Nel 1841, tornato a Ginevra, tenne un violento discorso in un'agitata assemblea popolare di protesta contro l'annullamento, da parte del Consiglio rappresentativo, del decreto di soppressione dei conventi emanato dallo Stato di Argovia; di tale decreto egli sostenne la legittimità in base al principio della sovranità cantonale, del quale restò poi un convinto sostenitore. A parte il merito della questione, egli usò in questa occasione di una violenza e veemenza oratoria di cui ci resta una vivace descrizione da parte del Cavour.
Negli anni successivi il C. si legò sempre più strettamente al partito radicale, divenendo uno stretto collaboratore e sostenitore di J. Fazy; cosicché quando nel 1846 questi, in seguito alla vittoria dei radicali, giunse al potere, il C. ottenne subito la cittadinanza ginevrina (1847), che gli era stata in precedenza negata, e venne poco dopo eletto membro del Gran Consiglio. In tale funzione il C. ebbe modo di adoperarsi soprattutto a favore dell'autonomia dei Cantoni e della laicità dello Stato e della scuola. La sua carriera politica essendo ormai saldamente fondata, il C. poté realizzare anche il suo vecchio disegno, divenendo, sempre nel 1847, titolare della cattedra di diritto che era stata del Rossi. Nel 1848 divenne anche giudice della Corte di cassazione; in quell'anno però, scoppiati i moti a Milano, il C., che non aveva mai smesso di interessarsi della questione italiana, accorse e combatté nella prima guerra di indipendenza dapprima come volontario, poi inquadrato nell'esercito regolare sardo col grado di maggiore, partecipando tra l'altro alla battaglia di Sommacampagna.

--*--

Consegne
**A.** Riproduci fedelmente le righe dei record, dalla riga che contiene "Given: Add new style rule plus icon" alla riga che contiene "Action: [493, 239]". Includi entrambe le righe.
**B.** Scrivi il seguito del brano sulla carriera politica del C. a Ginevra, riprendendo subito dopo l'ultima frase.

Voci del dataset
--*--

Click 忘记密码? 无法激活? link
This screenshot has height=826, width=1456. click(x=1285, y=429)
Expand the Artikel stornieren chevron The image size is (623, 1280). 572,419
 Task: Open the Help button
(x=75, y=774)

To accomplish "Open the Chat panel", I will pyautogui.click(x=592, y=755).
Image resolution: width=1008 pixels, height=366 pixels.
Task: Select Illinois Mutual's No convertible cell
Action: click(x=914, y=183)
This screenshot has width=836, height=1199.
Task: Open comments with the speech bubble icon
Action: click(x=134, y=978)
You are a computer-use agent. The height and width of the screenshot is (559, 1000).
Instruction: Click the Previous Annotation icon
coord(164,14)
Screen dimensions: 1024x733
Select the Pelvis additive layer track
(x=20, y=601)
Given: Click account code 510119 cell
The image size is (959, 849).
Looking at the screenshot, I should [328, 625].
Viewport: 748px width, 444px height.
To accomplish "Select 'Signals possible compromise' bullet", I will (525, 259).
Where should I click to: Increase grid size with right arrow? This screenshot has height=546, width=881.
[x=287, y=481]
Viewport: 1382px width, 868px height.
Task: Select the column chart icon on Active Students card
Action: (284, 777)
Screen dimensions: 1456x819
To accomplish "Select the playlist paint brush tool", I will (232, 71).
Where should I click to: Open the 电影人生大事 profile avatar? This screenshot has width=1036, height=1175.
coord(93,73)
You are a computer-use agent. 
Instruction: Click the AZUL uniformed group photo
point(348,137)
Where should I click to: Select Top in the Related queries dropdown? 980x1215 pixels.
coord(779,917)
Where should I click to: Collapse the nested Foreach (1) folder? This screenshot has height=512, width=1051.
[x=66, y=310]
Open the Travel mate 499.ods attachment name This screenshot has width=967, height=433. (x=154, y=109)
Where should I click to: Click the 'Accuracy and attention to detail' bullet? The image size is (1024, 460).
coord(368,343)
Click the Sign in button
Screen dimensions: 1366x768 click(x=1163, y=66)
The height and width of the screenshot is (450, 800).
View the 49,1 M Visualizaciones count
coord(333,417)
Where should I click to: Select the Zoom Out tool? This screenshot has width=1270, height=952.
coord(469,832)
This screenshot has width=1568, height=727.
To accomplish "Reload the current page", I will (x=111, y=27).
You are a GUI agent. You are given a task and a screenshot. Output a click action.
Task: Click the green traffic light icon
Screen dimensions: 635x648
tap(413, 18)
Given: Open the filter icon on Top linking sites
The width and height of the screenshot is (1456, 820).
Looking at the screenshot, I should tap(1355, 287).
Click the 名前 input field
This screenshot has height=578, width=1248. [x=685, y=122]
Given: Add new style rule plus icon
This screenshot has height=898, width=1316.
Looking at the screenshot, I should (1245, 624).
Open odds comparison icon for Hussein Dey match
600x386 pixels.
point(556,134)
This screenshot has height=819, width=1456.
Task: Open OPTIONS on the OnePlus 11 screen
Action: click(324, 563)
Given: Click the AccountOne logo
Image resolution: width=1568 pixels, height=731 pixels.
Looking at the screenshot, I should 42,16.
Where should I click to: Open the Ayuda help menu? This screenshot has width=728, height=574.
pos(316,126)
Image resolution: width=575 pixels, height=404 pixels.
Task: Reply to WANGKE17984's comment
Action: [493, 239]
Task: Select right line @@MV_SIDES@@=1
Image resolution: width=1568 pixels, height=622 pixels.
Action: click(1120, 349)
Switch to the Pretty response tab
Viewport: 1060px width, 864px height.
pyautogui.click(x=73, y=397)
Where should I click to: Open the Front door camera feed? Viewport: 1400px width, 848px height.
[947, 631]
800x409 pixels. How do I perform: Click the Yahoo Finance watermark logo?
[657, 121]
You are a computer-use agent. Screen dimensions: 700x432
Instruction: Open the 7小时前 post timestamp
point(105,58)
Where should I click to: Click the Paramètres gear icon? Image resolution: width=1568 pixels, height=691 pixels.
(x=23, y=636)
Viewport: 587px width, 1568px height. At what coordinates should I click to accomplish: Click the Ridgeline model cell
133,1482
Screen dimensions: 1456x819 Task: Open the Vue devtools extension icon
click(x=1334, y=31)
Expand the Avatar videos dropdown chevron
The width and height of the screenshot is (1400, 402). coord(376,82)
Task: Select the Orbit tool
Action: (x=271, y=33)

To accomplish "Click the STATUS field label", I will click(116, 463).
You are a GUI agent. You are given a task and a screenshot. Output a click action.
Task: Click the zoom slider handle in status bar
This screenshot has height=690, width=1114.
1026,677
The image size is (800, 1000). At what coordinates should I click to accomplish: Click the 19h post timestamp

--*--

In risposta
**A.**
Given: Add new style rule plus icon
This screenshot has height=898, width=1316.
Looking at the screenshot, I should (1245, 624).
Open odds comparison icon for Hussein Dey match
600x386 pixels.
point(556,134)
This screenshot has height=819, width=1456.
Task: Open OPTIONS on the OnePlus 11 screen
Action: click(324, 563)
Given: Click the AccountOne logo
Image resolution: width=1568 pixels, height=731 pixels.
Looking at the screenshot, I should 42,16.
Where should I click to: Open the Ayuda help menu? This screenshot has width=728, height=574.
pos(316,126)
Image resolution: width=575 pixels, height=404 pixels.
Task: Reply to WANGKE17984's comment
Action: [493, 239]

**B.**
Al termine della guerra il suo nome era incluso nella lista di 40 patrioti milanesi esclusi dall'amnistia e considerati più pericolosi; egli dovette pertanto tornare nuovamente in Svizzera, dove riprese la carriera politica; nel 1850 venne eletto deputato di Ginevra al Consiglio degli Stati della Confederazione elvetica. Si delinea in questo periodo la rottura col Fazy, accusato di una politica troppo moderata e di cedere alle pressioni esterne perseguitando gli esuli italiani. Nel 1851 la rottura divenne definitiva e il C. aderì al partito indipendente. Nel 1853 il partito radicale fu sconfitto e il C., esponente del partito indipendente, giunse al governo, ottenendo la carica di consigliere di Stato, che mantenne fino al 1855; in tale veste egli fu però costretto ad una politica simile a quella del Fazy, specie nei riguardi degli esuli italiani, alcuni dei quali nel 1855 egli giunse persino a fare arrestare (rilasciandoli però quasi subito), per non compromettersi troppo; ciononostante egli era considerato con grande diffidenza dalle autorità dei paesi interessati alla questione degli esuli e accusato di difenderli ad ogni costo.
Nel 1854 il Fazy fu nuovamente sconfitto alle elezioni; il C., che nel frattempo aveva ricoperto la carica di consigliere amministrativo di Ginevra e di consigliere nazionale, tornò al Consiglio di Stato, del quale venne eletto presidente.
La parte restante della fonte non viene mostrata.